[Excerpts from a dataset]
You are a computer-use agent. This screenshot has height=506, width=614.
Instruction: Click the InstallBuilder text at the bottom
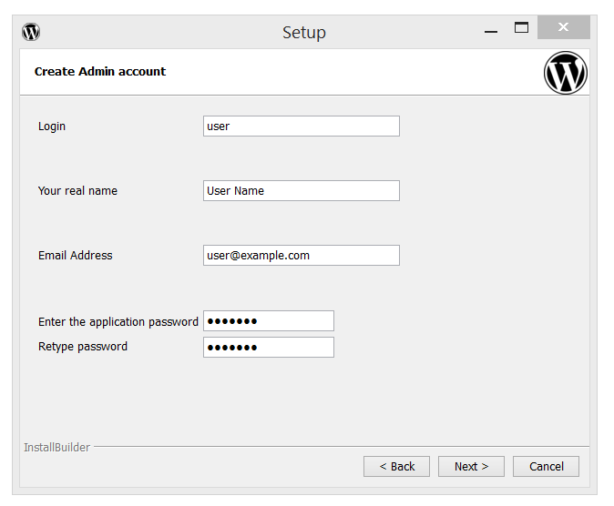56,448
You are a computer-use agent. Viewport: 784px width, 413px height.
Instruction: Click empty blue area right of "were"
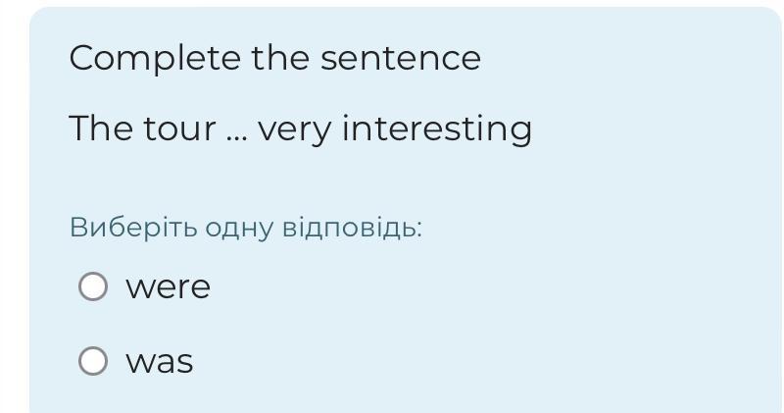[490, 287]
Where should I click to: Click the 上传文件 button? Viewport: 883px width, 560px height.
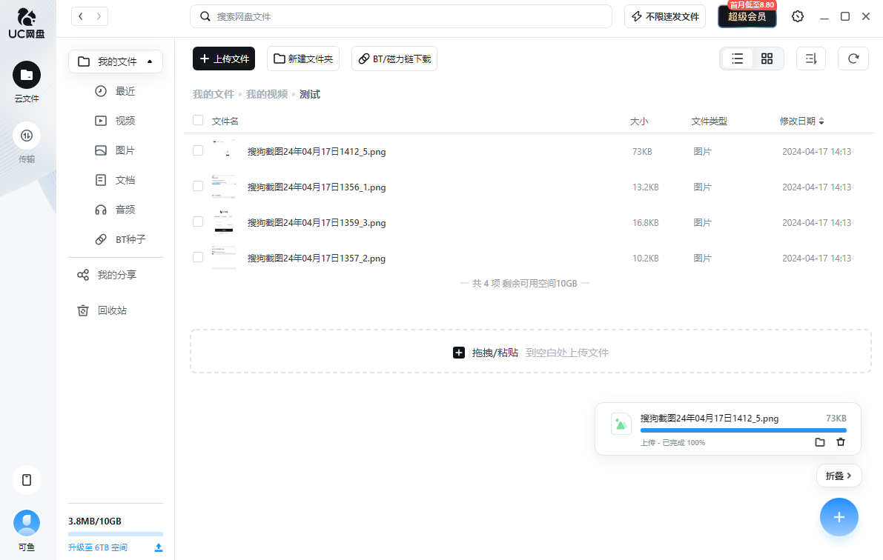click(224, 59)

#### Task goal
Output every entry word for word, but omit the pictures.

#### Solved exercise
You are a computer-use agent. This screenshot has height=506, width=614.
Instruction: Click the InstallBuilder text at the bottom
56,448
You are a computer-use agent. Viewport: 784px width, 413px height.
Instruction: Click empty blue area right of "were"
[490, 287]
Where should I click to: Click the 上传文件 button? Viewport: 883px width, 560px height.
click(224, 59)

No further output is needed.